[start Page excerpt]

What are the target minerals?
In Thailand, more than 40 minerals are produced. Based on the information provided on the DPIM website, the most-produced target minerals in 2017 were industrial minerals and industrial rocks, silver ore and gold ore. During the past year, mining production for almost all minerals reduced with a few exceptions.
The government announced a policy in May 2016 to close existing gold mines by the end of 2016, including those operated by Akara, and not to issue new or renew mining licences for gold.
To our knowledge, there has been no legislation reflecting an increased interest in minerals used in battery technology or renewable energy in Thailand.
Which regions are most active?
There is exploration and mining activity in all regions. For example, gold is produced in central and northern regions, limestone is produced in central, western, southern and northern regions and zinc is produced in western regions.
Legal and regulatory structure
Basis of legal system
Is the legal system civil or common law-based?
Thailand’s legal system is civil law-based.
How is the mining industry regulated?
The mining industry is regulated by the Ministry of Industry (MOI), Ministry of Natural Resources and Environment (MNRE) and the DPIM at the central level, and by the local mineral industry officials (LMIOs) at the provincial level. However, a number of government agencies have regulatory powers over various elements of mining projects.
See question 6.
What are the principal laws that regulate the mining industry? What are the principal regulatory bodies that administer those laws? Were there any major amendments in the past year?
Until 30 August 2017 (see ‘Update and trends’), the principal law regulating the mining industry was the Minerals Act (1967), last amended in 2002 by the Minerals Act No. 5. The act governed onshore and offshore exploration, mining, processing, mineral production, mineral trading, possession of minerals, ore dressing, transport and export of minerals other than petroleum. The Mineral Royalty Rates Act (1966), prescribed the rates of royalties to be assessed for different kinds of minerals.
The principal environmental law is the National Environment Protection and Promotion Act (1992) (the Environmental Act) and is administered by the Office of Natural Resources and Environmental Policy and Planning (ONEP) at the MNRE. See questions 35 and 36.
The Minister of Natural Resources and Environment and Minister of Industry are both charged with administration of the new Minerals Act (2017), and will issue ministerial regulations (MRs), notifications and other orders. A National Mineral Administrative Policy Board (NMAP or the Board) is to be established. The Department of Mineral Resources (DMR) will function as secretarial office for the Board.
The Board is charged with preparing a mineral administrative master plan, which will include resource surveys, restrictions on certain minerals and areas, and guidelines for mineral administration that results in appropriate benefits to the economic, social, environmental and health balance. A master plan is to be prepared every five years, and be submitted to the cabinet for approval.
A Mineral Committee and Provincial Mineral Committees are to be established. The Mineral Committee is charged with advising ministers on bidding, issuance of ministerial regulations and notifications, approval of licences, renewals, transfers, revocation of conditions of mining in categories 2 and 3, considering complaints and providing assessments of the impact on people’s health and the environment. Provincial Mineral Committees have similar powers in respect of mining in category 1.

[end Page excerpt]
[start Dataset excerpt]

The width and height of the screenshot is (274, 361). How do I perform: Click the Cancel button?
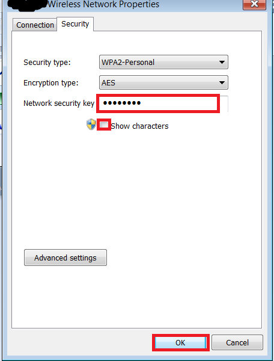(x=237, y=342)
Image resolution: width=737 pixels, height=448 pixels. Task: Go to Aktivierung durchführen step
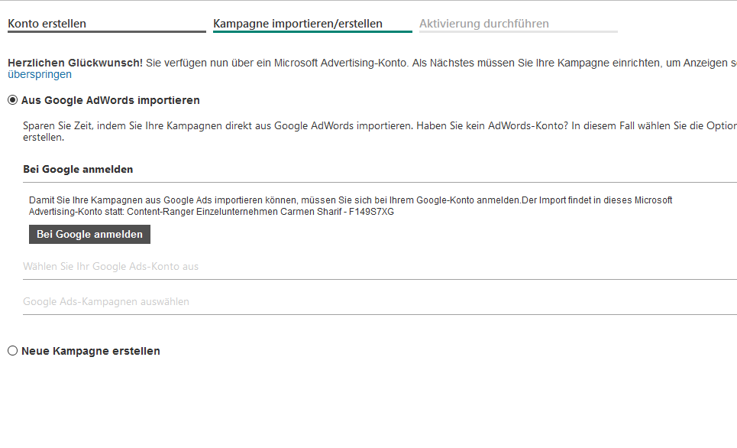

[end Dataset excerpt]

• [Your tasks]:
a. Copy the part of the Thailand mining excerpt starting with "How is the mining" and going on through "the past year?".
b. Name every act that the Thailand mining excerpt mentions.
c. In the Thailand mining excerpt, turn the paragraph beginning "The Board is charged with preparing" into a short list that keeps its main facts.
The listing has nothing to do with the excerpt on mining in Thailand.

• [Task-by-task results]:
a.
How is the mining industry regulated?
The mining industry is regulated by the Ministry of Industry (MOI), Ministry of Natural Resources and Environment (MNRE) and the DPIM at the central level, and by the local mineral industry officials (LMIOs) at the provincial level. However, a number of government agencies have regulatory powers over various elements of mining projects.
See question 6.
What are the principal laws that regulate the mining industry? What are the principal regulatory bodies that administer those laws? Were there any major amendments in the past year?

b.
- Minerals Act (1967)
- Minerals Act No. 5
- Mineral Royalty Rates Act (1966)
- National Environment Protection and Promotion Act (1992), also called the Environmental Act
- Minerals Act (2017)

c.
- The Board prepares a master plan for managing minerals.
- The plan covers resource surveys, limits on certain minerals and areas, and guidelines that balance economic, social, environmental and health benefits.
- A new plan is made every five years.
- Each plan goes to the cabinet for approval.